Inventing counterfactual histories is a common pastime of modern day historians, both amateur and professional. We speculate about an America ruled by Jefferson Davis, a Europe that never threw off Hitler, or a second term for JFK. These narratives are often written off as politically inspired fantasy or as pop culture fodder, but in Telling It Like It Wasn’t, Catherine Gallagher takes the history of counterfactual history seriously, pinning it down as an object of dispassionate study. She doesn’t take a moral or normative stand on the practice, but focuses her attention on how it works and to what ends—a quest that takes readers on a fascinating tour of literary and historical criticism.Gallagher locates the origins of contemporary counterfactual history in eighteenth-century Europe, where the idea of other possible historical worlds first took hold in philosophical disputes about Providence before being repurposed by military theorists as a tool for improving the art of war. In the next century, counterfactualism became a legal device for deciding liability, and lengthy alternate-history fictions appeared, illustrating struggles for historical justice. These early motivations—for philosophical understanding, military improvement, and historical justice—are still evident today in our fondness for counterfactual tales. Alternate histories of the Civil War and WWII abound, but here, Gallagher shows how the counterfactual habit of replaying the recent past often shapes our understanding of the actual events themselves. The counterfactual mode lets us continue to envision our future by reconsidering the range of previous alternatives. Throughout this engaging and eye-opening book, Gallagher encourages readers to ask important questions about our obsession with counterfactual history and the roots of our tendency to ask “What if…?”

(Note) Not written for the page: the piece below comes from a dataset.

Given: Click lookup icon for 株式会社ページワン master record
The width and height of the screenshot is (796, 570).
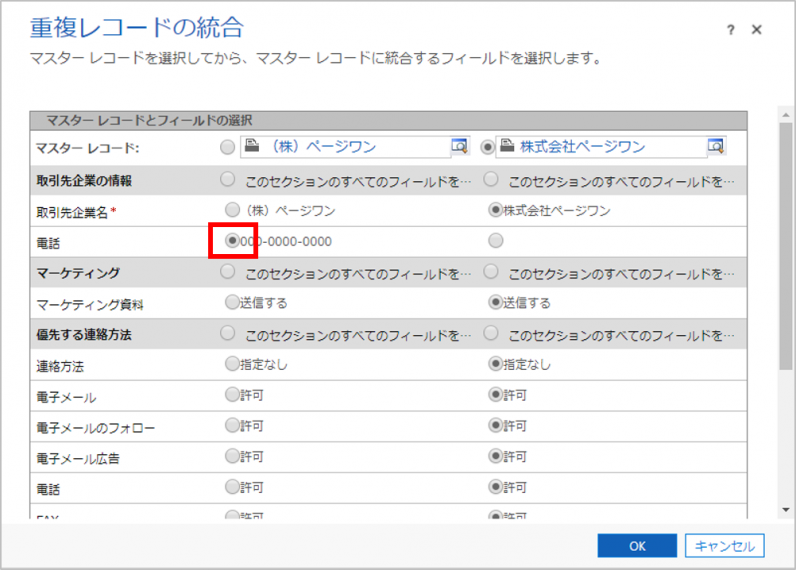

Catherine Gallagher is an American historicist literary critic and Victorianist, and Professor Emerita of English at UC Berkeley. She has authored influential works including Nobody’s Story, The Body Economic, and Telling It Like It Wasn’t. Gallagher has received the Berlin Prize Fellowship, the Jacques Barzun Prize, and was elected to the American Philosophical Society in 2020.
A literary history of counterfacticity, focused on how modern concepts of war are the site for the first formalized theoretical efforts at counterfactual thinking, and then moving on to counterfactual narratives, both speculative and fictional about how wars might have gone differently and what impacts these differences would have made — ranging from American narratives about the Civil War to British narratives about WWII.
What becomes apparent is that for all the unfashionability of counterfactual history writing in mainstream professional history (it’s mostly ghettoized in economic and military history), thinking in terms of implied counterfactuals is essentially impossible when trying to assess any history concerning decision-making. What different decisions could have been made? And what difference would this have made to the outcomes?
A limitation of the book is its exclusive focus on Anglo-American counterfactual traditions. I’d have liked at least some glances at how counterfactuality has been expressed in either literary or historiography terms in other countries — Germany, France, Russia, China…
An interesting book, although more academic than I expected.
Gallagher starts by establishing a difference between counterfactual (an event change, but actual individuals) and alternate (whole new timelines with fictional characters) histories. She then traces the use of counterfactual history in military history, political propaganda, law, and public policy. However, she stops short of discussing the work on counterfactuals and causal inference that has been done in political science, especially the work by Judea Pearl.
The last half of the text consists of three chapters where she does a deep dive on alternate histories of the American Civil War, World War 2 England, and the possibility of a Nazi Britain. Here there may be cause for selection bias, but the bulk of her arguments is how specific novels traded on the political culture and politics of the US and England during and immediately preceding the two periods.
I would have liked to see a discussion on whether counterfactual and alternate histories hold similar positions in other countries. However, this may be the focus of another text by someone whose specialty is comparative literature.